**EXERCISE PROMPT:** Among the lines below, how many carry the string "computer"? Reply with a number and nothing else.

----- MATERIAL FOR THIS EXERCISE -----

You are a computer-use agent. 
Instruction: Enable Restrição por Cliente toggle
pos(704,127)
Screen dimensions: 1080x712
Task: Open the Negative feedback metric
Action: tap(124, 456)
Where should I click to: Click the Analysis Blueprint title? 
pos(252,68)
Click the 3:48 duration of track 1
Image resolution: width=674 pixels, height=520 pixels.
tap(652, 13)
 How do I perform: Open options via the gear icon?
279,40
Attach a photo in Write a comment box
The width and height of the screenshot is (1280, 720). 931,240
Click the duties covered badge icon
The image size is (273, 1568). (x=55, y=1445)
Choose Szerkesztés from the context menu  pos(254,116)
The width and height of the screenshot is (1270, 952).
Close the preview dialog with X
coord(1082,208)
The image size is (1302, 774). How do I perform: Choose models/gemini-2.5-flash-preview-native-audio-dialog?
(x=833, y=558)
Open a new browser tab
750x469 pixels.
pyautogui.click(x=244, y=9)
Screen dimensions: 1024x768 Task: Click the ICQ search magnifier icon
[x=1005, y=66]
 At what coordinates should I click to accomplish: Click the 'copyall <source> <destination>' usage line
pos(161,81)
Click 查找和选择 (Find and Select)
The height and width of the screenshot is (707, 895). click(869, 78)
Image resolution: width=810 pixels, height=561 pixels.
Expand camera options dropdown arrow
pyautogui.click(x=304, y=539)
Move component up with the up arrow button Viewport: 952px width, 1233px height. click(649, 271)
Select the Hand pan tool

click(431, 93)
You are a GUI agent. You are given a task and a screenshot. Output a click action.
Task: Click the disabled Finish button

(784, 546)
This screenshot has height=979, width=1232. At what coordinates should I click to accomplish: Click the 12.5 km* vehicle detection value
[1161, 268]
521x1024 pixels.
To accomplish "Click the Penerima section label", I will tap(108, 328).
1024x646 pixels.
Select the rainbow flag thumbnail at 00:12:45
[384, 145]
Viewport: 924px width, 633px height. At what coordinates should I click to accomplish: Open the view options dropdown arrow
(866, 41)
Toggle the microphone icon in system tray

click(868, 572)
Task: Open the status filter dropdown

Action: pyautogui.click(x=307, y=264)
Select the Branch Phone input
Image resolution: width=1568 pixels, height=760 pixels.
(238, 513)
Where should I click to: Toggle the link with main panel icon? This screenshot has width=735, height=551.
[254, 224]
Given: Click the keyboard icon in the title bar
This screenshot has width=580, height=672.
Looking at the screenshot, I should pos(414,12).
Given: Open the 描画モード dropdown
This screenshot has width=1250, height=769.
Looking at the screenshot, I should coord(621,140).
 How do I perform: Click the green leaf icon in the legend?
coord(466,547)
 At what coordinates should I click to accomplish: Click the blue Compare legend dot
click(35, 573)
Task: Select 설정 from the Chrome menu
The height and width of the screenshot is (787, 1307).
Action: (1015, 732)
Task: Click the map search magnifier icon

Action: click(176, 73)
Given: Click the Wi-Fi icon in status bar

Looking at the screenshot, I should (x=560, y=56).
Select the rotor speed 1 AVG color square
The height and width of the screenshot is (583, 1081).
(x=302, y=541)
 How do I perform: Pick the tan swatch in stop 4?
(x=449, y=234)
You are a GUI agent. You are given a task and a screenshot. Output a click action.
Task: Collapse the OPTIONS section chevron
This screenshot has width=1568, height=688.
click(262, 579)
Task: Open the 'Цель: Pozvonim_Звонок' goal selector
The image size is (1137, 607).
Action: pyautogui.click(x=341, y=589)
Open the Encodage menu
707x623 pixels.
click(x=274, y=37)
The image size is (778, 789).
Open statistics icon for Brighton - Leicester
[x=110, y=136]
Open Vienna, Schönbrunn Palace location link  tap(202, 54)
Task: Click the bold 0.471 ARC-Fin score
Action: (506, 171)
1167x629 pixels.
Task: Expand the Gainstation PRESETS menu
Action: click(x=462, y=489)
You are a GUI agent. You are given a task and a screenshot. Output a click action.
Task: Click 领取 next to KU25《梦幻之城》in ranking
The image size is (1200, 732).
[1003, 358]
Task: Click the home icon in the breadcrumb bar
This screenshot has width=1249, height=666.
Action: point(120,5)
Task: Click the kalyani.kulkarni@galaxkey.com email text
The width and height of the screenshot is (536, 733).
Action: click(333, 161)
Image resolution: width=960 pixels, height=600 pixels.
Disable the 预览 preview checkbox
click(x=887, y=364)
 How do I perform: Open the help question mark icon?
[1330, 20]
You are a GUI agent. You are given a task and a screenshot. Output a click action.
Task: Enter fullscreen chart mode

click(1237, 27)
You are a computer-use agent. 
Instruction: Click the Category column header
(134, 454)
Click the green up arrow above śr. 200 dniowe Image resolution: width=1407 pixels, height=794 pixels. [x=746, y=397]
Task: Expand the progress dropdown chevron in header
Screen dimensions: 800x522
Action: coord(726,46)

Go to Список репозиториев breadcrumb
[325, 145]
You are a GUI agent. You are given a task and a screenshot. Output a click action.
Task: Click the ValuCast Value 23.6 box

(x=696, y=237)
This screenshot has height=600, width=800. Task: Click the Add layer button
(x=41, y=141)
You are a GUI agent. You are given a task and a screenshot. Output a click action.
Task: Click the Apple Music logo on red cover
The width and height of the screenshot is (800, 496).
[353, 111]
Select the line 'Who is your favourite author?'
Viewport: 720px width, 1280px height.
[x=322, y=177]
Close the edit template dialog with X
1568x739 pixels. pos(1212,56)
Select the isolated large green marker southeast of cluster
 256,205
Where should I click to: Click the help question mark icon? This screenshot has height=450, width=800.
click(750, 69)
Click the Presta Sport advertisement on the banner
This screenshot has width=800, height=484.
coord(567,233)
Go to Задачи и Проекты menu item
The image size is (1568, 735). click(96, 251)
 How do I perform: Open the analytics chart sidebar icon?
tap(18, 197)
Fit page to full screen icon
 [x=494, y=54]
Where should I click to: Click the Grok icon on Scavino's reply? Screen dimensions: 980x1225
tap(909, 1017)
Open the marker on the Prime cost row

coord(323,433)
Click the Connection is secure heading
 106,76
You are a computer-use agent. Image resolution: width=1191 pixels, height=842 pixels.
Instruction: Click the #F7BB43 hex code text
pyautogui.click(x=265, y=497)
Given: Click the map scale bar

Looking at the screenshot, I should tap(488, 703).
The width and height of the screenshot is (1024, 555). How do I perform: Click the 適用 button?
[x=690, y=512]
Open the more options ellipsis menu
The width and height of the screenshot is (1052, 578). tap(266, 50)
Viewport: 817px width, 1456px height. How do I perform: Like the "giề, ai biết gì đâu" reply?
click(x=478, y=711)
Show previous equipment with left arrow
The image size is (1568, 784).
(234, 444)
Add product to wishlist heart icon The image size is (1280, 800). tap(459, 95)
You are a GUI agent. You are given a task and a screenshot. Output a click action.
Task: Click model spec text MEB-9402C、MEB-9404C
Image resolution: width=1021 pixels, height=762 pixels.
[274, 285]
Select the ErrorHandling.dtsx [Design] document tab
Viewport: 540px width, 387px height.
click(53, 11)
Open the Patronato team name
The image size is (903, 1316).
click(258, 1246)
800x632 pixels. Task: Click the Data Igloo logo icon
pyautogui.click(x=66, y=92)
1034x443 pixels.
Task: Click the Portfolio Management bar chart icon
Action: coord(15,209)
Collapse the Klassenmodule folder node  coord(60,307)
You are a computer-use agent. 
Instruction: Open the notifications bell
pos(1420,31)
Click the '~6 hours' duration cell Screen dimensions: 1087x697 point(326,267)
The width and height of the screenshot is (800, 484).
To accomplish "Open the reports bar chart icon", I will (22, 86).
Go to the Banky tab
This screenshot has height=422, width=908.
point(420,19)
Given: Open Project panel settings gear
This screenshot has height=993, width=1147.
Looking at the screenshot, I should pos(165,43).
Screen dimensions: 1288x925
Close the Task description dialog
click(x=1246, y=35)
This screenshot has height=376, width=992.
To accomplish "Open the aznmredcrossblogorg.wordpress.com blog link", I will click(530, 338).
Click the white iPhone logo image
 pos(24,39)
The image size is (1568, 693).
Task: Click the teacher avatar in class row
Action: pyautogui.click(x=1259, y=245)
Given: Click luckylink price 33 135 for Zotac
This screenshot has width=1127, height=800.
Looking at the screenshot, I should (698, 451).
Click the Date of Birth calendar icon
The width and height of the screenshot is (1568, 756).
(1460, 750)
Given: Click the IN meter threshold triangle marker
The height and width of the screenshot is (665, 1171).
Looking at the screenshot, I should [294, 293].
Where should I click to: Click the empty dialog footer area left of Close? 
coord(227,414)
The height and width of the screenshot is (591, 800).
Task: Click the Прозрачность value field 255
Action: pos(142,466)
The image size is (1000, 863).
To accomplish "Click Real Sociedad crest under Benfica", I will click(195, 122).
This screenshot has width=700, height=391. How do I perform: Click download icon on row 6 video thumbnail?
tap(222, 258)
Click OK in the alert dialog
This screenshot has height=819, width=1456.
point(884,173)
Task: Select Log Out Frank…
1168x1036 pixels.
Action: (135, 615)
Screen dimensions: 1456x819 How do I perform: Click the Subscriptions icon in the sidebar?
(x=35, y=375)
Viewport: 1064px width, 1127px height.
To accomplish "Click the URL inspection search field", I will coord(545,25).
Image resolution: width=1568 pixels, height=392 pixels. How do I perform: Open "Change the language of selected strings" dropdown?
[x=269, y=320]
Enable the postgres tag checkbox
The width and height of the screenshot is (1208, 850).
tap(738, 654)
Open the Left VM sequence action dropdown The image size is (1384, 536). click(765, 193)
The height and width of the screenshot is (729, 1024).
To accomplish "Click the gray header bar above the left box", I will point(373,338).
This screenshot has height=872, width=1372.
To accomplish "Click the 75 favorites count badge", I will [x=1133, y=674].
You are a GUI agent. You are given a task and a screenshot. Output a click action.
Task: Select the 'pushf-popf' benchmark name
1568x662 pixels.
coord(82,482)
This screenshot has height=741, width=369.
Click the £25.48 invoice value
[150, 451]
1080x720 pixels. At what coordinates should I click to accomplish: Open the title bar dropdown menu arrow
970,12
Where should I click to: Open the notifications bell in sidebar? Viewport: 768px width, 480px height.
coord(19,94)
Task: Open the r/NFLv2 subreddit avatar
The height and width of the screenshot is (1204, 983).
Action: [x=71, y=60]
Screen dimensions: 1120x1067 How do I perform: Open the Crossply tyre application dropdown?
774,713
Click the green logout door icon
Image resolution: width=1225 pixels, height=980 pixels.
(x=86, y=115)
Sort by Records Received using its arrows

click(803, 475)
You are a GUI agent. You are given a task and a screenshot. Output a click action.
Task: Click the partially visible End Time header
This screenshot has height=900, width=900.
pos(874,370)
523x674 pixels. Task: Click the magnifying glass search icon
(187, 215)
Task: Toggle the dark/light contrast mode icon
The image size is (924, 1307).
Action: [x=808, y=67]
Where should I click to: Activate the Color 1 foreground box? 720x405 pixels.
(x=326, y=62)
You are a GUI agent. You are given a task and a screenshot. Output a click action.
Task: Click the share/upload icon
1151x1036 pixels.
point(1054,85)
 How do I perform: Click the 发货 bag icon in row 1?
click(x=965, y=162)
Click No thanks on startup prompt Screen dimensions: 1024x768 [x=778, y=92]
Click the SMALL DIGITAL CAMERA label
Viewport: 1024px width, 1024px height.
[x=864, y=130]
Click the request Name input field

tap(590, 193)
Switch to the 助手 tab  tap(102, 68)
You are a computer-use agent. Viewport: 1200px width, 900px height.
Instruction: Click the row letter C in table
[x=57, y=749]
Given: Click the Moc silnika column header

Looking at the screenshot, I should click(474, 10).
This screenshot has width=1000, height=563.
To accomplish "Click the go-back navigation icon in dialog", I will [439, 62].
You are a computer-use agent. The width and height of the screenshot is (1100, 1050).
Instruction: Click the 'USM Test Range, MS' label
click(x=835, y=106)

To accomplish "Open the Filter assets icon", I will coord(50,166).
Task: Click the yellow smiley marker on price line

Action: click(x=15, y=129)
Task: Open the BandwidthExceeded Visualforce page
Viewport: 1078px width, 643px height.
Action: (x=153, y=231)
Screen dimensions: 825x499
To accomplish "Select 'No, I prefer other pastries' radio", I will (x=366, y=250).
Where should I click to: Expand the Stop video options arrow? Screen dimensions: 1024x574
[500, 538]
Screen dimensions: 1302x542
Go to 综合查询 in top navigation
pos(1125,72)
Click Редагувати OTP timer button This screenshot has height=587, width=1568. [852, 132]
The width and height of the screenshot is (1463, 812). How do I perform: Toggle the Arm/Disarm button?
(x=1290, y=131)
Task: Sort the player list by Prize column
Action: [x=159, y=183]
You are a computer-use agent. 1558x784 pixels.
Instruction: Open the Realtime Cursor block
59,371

-----

**EXERCISE SOLUTION:** 7